Perhaps unwittingly, Mr. Saletan has demonstrated that science is not in a position to solve the abortion debate. It can illuminate the discussion by answering questions such as, “When can a fetus experience pain?” or, “When does a fetus gain consciousness?” Someday, science may be in a position to answer those questions, but even then, it will not be able to cast a decisive vote. That’s because the issues at stake here are not scientific; they are moral.
Essentially, the only question worth asking is: “At what point does a fetus deserve the same rights that are afforded to every other human being?” And Americans have already answered this question convincingly.
According to a December 2012 Gallup poll, 61 percent of Americans believe that abortion should be legal through the first trimester, but 64 percent believe that abortion should be illegal in the second trimester. (A whopping 80 percent believe it should be illegal in the third trimester.)
So, Americans have issued their verdict: Abortions should be banned after 12 weeks.

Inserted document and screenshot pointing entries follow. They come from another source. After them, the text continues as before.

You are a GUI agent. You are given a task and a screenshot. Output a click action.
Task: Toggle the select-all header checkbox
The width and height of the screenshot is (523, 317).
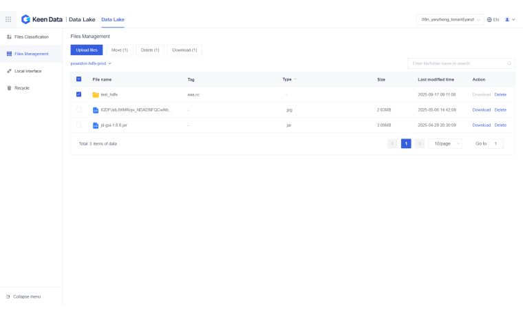(78, 79)
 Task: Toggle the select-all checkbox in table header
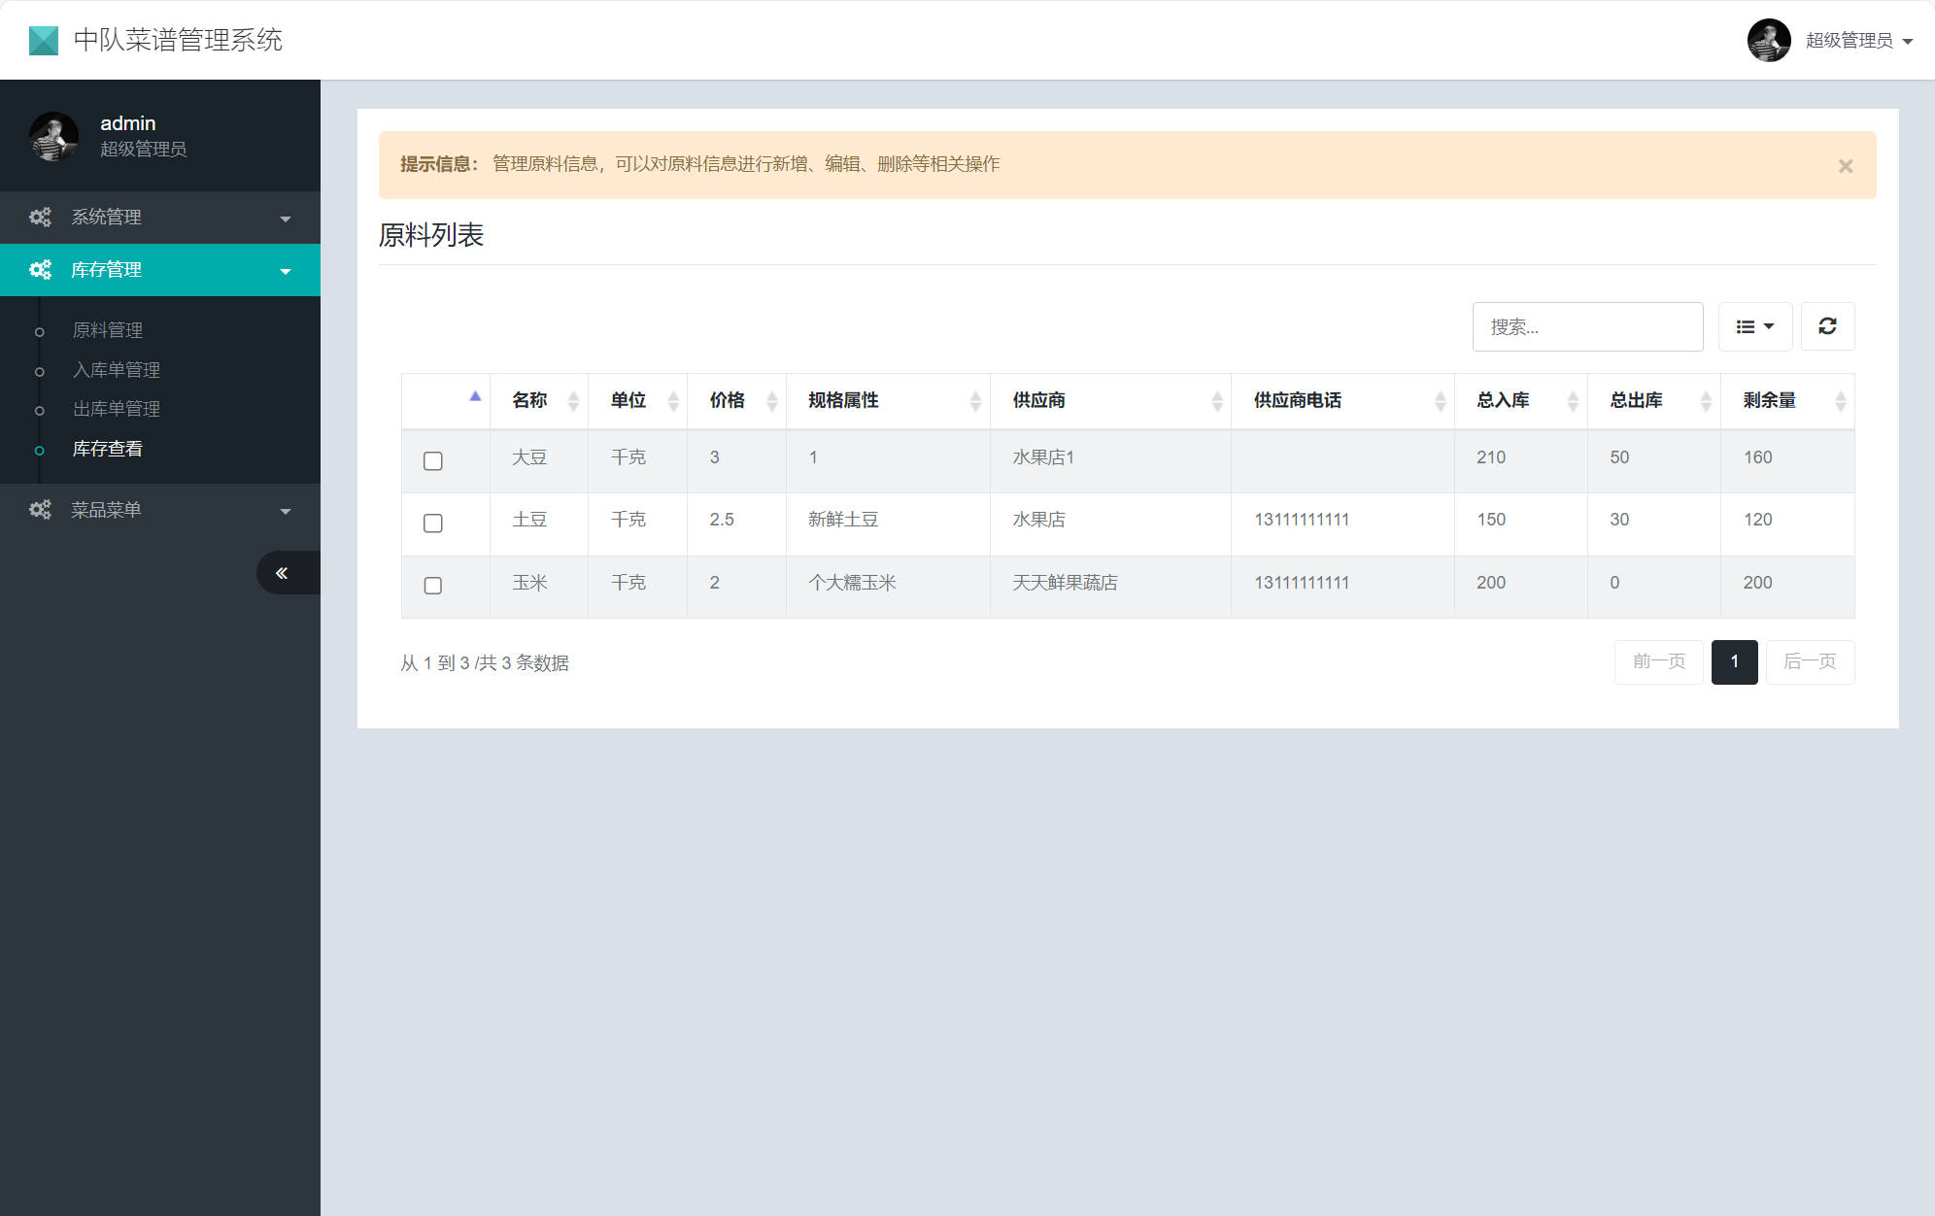[x=475, y=396]

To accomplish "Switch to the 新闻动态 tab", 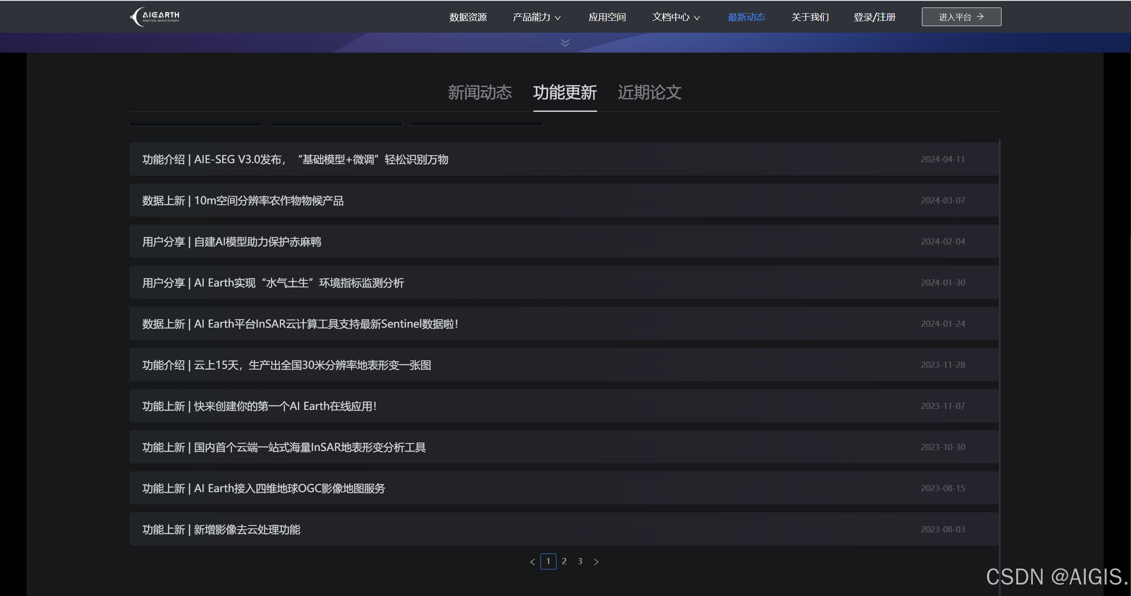I will tap(480, 92).
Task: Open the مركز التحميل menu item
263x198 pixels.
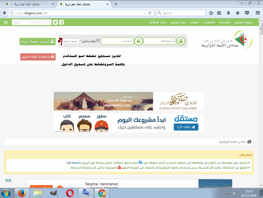Action: point(178,22)
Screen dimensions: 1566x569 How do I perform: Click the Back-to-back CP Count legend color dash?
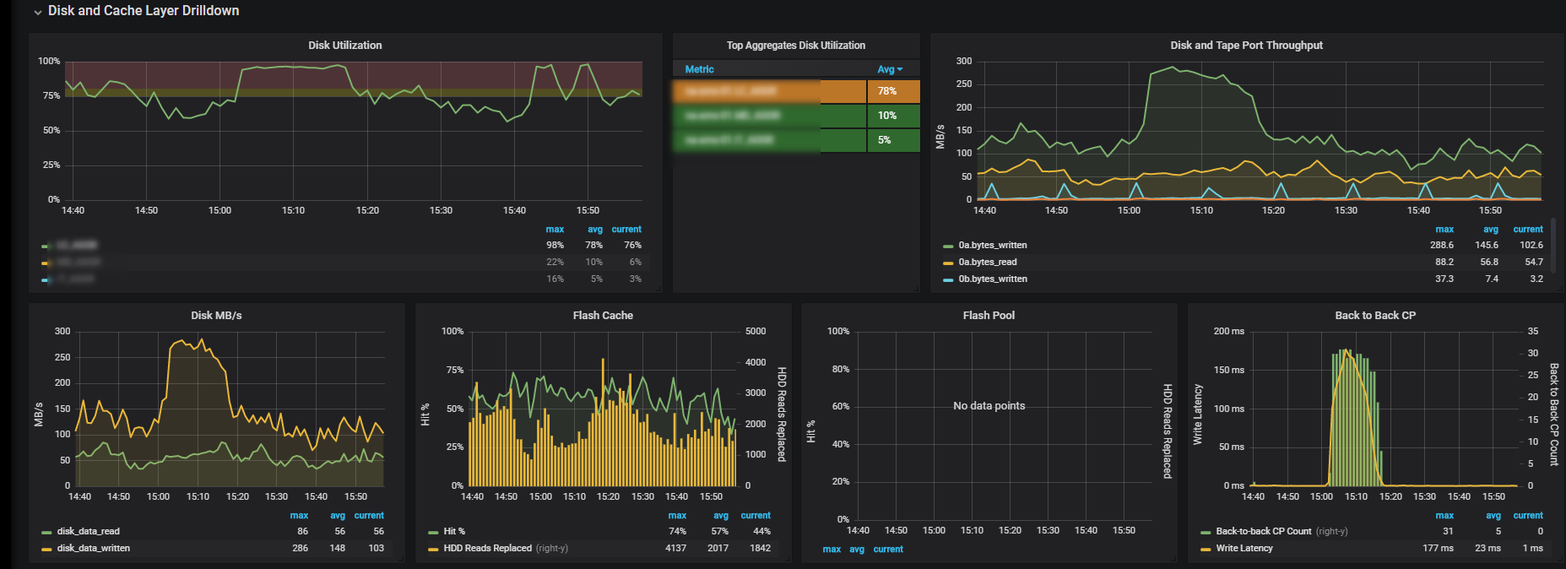click(1206, 532)
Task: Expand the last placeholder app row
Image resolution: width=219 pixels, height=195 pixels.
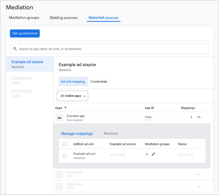Action: [198, 187]

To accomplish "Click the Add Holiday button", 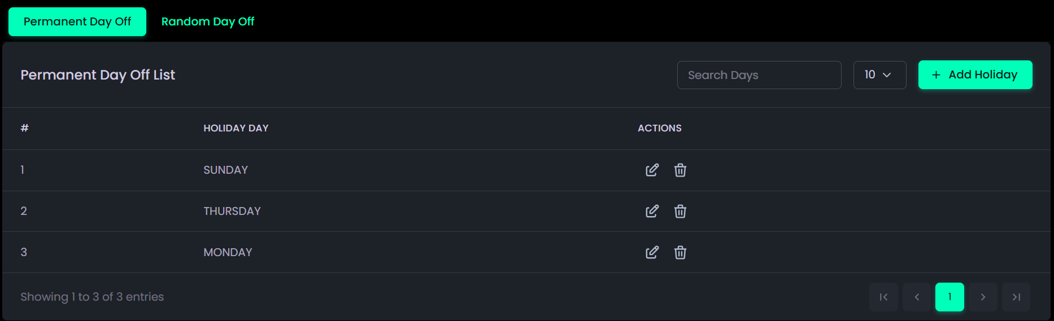I will (x=975, y=74).
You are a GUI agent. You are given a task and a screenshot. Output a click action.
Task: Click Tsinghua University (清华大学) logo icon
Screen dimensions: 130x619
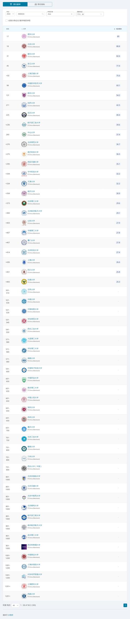coord(24,36)
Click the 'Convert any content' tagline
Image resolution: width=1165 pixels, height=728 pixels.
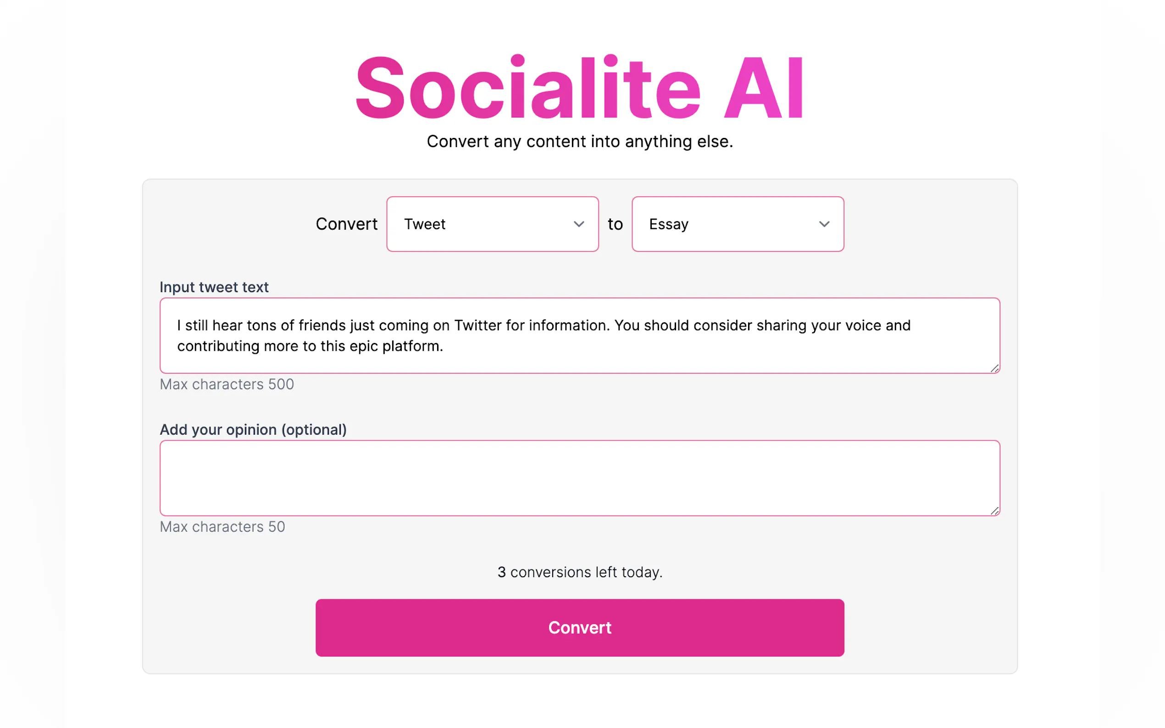(579, 142)

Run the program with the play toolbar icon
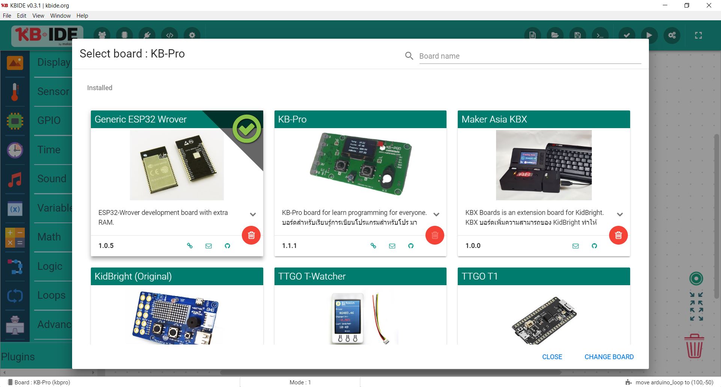coord(649,35)
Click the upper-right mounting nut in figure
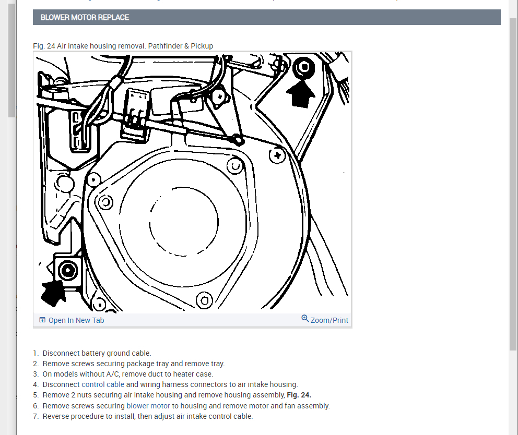The height and width of the screenshot is (435, 518). (x=303, y=68)
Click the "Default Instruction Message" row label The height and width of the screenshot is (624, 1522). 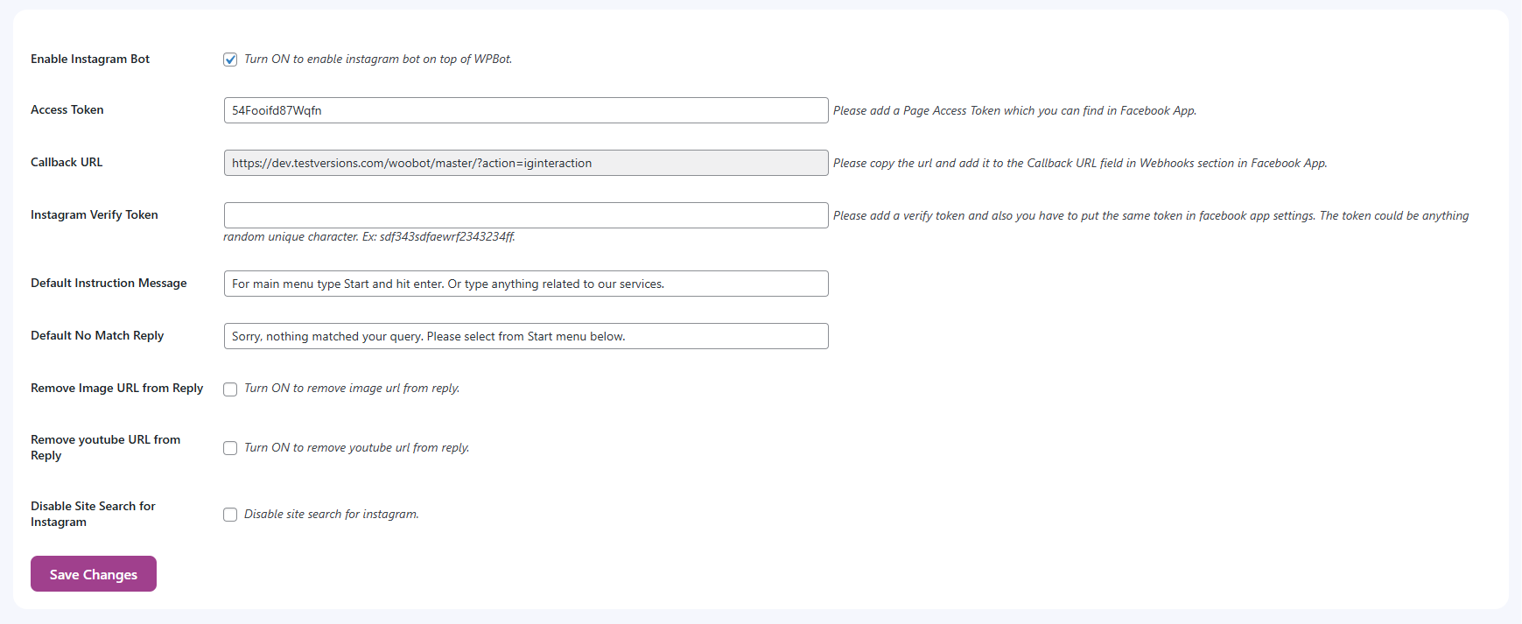tap(109, 283)
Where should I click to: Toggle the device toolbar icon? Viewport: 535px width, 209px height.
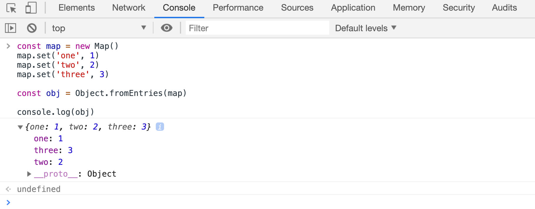click(31, 8)
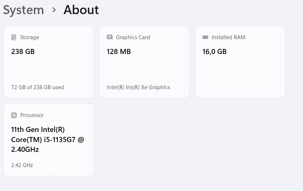Image resolution: width=303 pixels, height=191 pixels.
Task: Click the Storage card label
Action: [30, 37]
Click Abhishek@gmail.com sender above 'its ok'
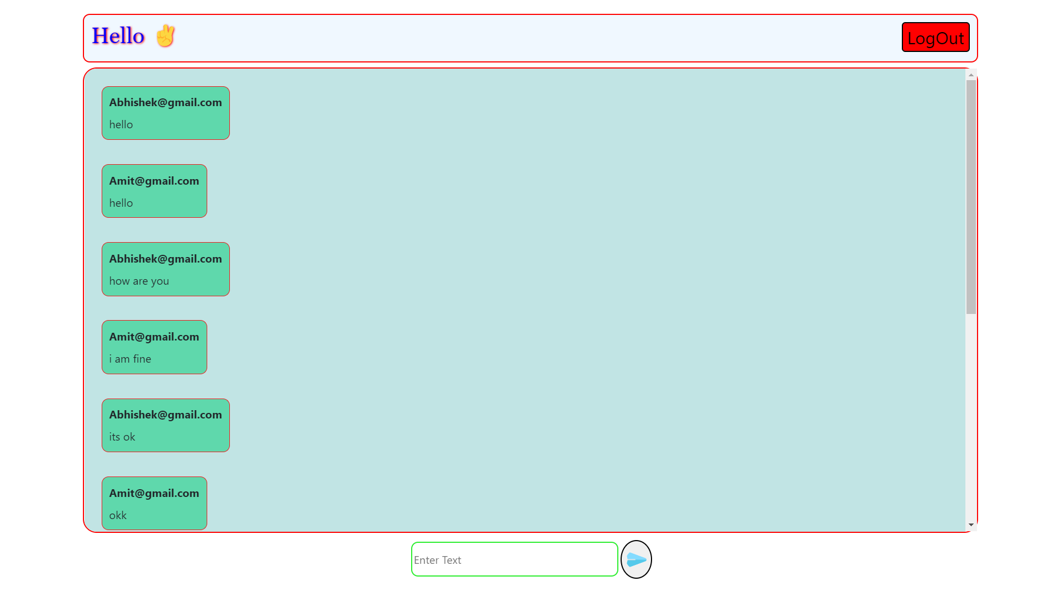The height and width of the screenshot is (597, 1061). 165,415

Is that unreasonable? Progressives will say yes, accusing conservatives of trying to control a woman’s body. But this is demagoguery. Pregnancy involves three humans: A woman, a man and a fetus. Any discussion that doesn’t take reality into account should be dismissed.
Since the left is fond of comparing the United States to Europe – that paradise of progressive values – it is worth examining European abortion laws: They are far, far more conservative than American laws. (Yes, you read that correctly.)
Writing in The Atlantic, Garance Franke-Ruta explains:
France permits abortions up until the 14th week of pregnancy... After that, abortions are only available in exigent circumstances, such as severe fetal deformities, or to save the health or life of the mother. France also has a mandatory one-week waiting period for all abortions (they prefer to describe it as a "cooling-off" period), unless by so waiting the woman would pass the 14-week cut-off, which coincides with the end of the first trimester.
That’s France, the country Americans perceive to be the most sexually liberated of all. She goes on: “Other nations that restrict abortions largely to the first trimester include: Germany (14 weeks), Italy (90 days from the last menstrual period), Spain (14 weeks), and Portugal (10 weeks).”
What would happen if we followed Europe’s lead and banned abortion after the first trimester? Well, roughly 1.2 million abortions occur annually in the U.S. According to Guttmacher, 88 percent (1.06 million) of those occur within the first 12 weeks. That means, potentially, 140,000 more children would be born each year.
Is that really such a horrible thing? Does that justify the uproar coming from the pro-choice movement about the supposed conservative assault on women’s bodies? It definitely doesn’t sound like it.
Unfortunately, abortion will probably be a hotly debated topic for decades to come. But, we should let data, science (when possible) and reality guide the debate, not demagoguery. Such a discussion is 40 years overdue.